== GOAL OF THE EXERCISE ==
Continue the article about Ophardt Maritim's robot-welded aluminum boats in Duisburg, starting after its final paragraph on CEO Michael Mathias.

== SOURCE PASSAGE ==
════════

Robotopia: Aluminum Boatbuilding with Welding Robots

Duisburg, Germany, an industrial city of roughly half a million in the most populous federal state of North Rhine-Westphalia, is at the confluence of the Rhine and Ruhr rivers.

It has been a trade hub for centuries, but more recently its fortunes were tied to the boom and bust of the region’s steel and coal industries. Like so many rustbelt cities around the world, Duisburg is re­inventing itself, aided by its location on two major waterways and by Duisport, the world’s largest inland cargo port.

Tucked away in an arm of this sprawling terminal, which handles 40 million tons of goods and 20,000 ships annually, a modern office building, with giant windows and a rakish slant to the façade, towers over the jumble of warehouses and stacks of colorful containers. It’s a clean marriage of glass and steel, spick-and-span from the ground floor all the way up to the top floor with an event space comprising leather armchairs, a view of the port, and a Bösendorfer concert piano that, if sold, might fetch as much as a decent three-bedroom house. It’s unusual for a boatbuilding operation, but then again, Ophardt Maritim, the company headquartered here, is just one of several firms in a larger business group that includes hand hygiene and electric cargo bikes. Ophardt Maritim designs and builds high-speed aluminum boats for police, military, and other government agencies, with an emphasis on precise construction employing robotic welding technology. And that is a strong asset for serial production and catnip for German engineers who love precision.

I first saw Ophardt’s efforts on display during the 2018 High Speed Boat Operations Forum (HSBO) in Gothenburg, Sweden, where the yard showed off its 9m (29.5‘) 60-knot rigid-hull inflatable with a capacity of 12 passengers and a top speed of 60 knots with twin V6 4.2-liter 300-hp Yamaha outboards. The company’s other models include a 7m (22.9‘) police RIB, an aluminum conversion from a GRP hull; a 10m (32.8‘) model; and the 12m (39.4‘) flagship, which hit the water in the summer of 2018.

Fresh Start with a New CEO

The CEO of this 24-employee operation, with projected revenues of about €4.2 million ($4.75 million) in 2019, is Michael Mathias. A veteran of the aluminum boat business, he was brought in by Ophardt in 2017 to boost the fortunes of the company; founded in 2006, it has yet to fulfill its potential. Mathias, 41, an energetic manager, previously represented Nordic brands such as Ockelbo, Anytec, and Buster in Germany through Boot & Camping, his family’s firm that merged with Ophardt Maritim in mid-2018.

════════

== DATASET ENTRIES ==
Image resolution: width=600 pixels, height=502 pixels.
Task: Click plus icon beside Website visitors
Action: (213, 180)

════════

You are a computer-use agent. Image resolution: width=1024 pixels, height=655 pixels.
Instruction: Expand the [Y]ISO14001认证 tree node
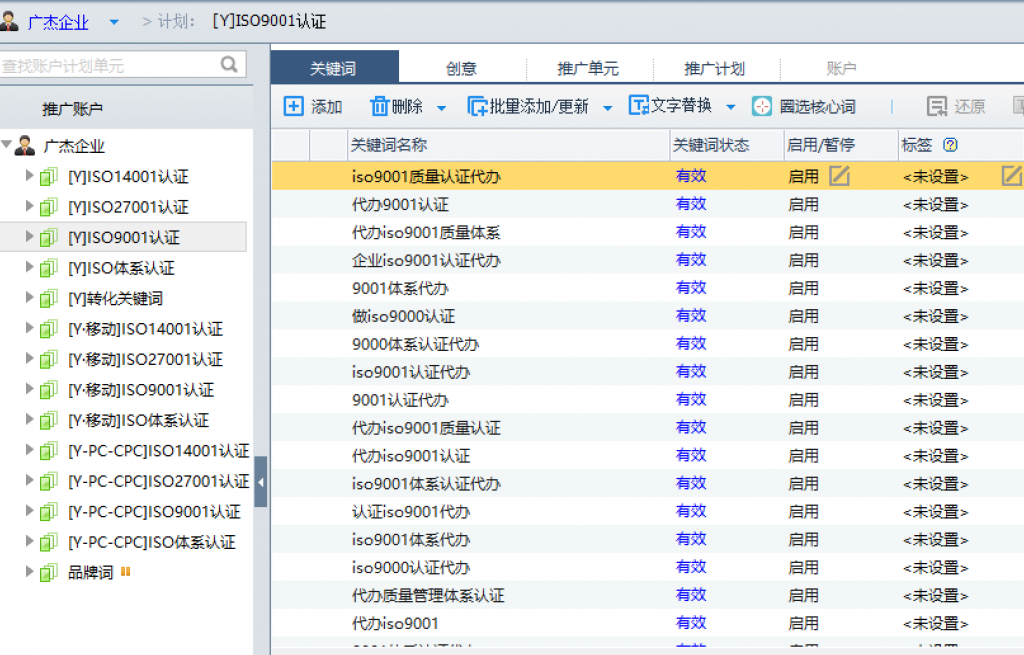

════════

== YOUR RESPONSE ==
“You can drive aluminum boats harder, but they still need regular maintenance,” Mathias said as we strolled across the yard where stacks of older aluminum hulls are stored. He stopped at one competitor’s boat on a trailer, a sad sight with peeling bottom paint—an object lesson in the kind of mistakes Ophardt is keen to avoid. “Even basic jobs such as prep and coating of an aluminum hull or applying paint and the protection against corrosion are specialized jobs that not everyone is qualified for,” Mathias said

Servicing aluminum boats is one thing, selling them to government agencies quite another, because that means dealing with large organizations with specific needs, including an often complicated and lengthy bidding process, and confidentiality. “To avoid price wars, we want one strong dealer in each region who knows the government market,” Mathias explained. “The exception is Germany, Austria, and Switzerland, which we handle directly, since we understand those clients well, including their desire to work directly with manufacturers.”

Ophardt waded into a crowded pool of competition including established brands like Zodiac, Asis, Willard Marine, Ribcraft, or Boomeranger, so I asked Mathias about his strategy. “First, we take time to do the job right,” he replied. “Second, our clients don’t necessarily shoot for the lightest boat possible but for a balance of performance and toughness. Third, quality of workmanship and stress-free assembly of the hulls are our top priorities, [so] our boats are symmetrical and precise, which makes them better and lighter than boats with a composite [GRP] hull.” He estimated that Ophardt’s 10m (32.8‘) aluminum boat might have a weight advantage of up to 250 kg (551 lbs) compared to a GRP boat of equal size.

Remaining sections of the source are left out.